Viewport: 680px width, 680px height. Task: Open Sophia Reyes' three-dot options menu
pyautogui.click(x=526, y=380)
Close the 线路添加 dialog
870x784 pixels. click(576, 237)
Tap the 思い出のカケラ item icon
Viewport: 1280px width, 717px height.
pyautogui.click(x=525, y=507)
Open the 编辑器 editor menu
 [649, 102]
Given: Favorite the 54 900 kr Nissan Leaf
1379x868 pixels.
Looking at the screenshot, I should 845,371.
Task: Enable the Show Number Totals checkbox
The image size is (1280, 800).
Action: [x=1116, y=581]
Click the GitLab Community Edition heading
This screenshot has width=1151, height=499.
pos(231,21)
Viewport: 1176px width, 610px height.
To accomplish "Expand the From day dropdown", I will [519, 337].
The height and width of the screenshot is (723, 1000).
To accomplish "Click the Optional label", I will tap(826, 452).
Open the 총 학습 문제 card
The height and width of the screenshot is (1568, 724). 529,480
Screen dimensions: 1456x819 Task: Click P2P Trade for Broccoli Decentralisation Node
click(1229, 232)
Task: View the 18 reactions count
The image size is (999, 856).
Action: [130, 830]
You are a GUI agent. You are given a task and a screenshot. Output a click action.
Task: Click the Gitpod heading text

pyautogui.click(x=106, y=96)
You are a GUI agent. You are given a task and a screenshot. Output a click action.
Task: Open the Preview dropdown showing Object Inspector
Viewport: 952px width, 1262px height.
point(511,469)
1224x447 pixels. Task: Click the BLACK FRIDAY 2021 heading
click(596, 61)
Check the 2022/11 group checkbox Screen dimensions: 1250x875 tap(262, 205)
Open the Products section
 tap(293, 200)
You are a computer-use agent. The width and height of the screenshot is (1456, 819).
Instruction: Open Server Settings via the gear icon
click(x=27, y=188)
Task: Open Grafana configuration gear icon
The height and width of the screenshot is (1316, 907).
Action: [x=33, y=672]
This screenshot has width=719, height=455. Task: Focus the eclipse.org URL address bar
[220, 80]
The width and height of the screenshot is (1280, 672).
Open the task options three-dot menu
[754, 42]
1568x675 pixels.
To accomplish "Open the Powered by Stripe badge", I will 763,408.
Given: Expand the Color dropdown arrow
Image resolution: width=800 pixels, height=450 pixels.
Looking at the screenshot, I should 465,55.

***

How many lines in the data above contain the word "menu"? Reply with the number alone.

RESPONSE TO THIS EXERCISE:
3